Records contained in a dataset:
╭──

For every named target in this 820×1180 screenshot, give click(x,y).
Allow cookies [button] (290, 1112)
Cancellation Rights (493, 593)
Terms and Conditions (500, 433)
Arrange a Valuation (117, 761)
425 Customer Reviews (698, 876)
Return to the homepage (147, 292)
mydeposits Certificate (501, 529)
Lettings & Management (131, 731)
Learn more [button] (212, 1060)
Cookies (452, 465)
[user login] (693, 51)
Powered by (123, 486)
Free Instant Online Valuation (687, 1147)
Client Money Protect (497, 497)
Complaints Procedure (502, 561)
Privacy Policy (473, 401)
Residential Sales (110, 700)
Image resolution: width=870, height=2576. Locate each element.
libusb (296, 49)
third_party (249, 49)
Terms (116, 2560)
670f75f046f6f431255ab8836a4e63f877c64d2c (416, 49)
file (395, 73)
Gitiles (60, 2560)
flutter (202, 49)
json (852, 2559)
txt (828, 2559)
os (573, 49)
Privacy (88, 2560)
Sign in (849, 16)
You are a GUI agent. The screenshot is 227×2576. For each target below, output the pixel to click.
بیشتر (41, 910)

╰──

EXERCISE DESCRIPTION: Only a number is wanted here: how many lines above hold the string "button"?

SOLUTION FOR THIS TASK: 2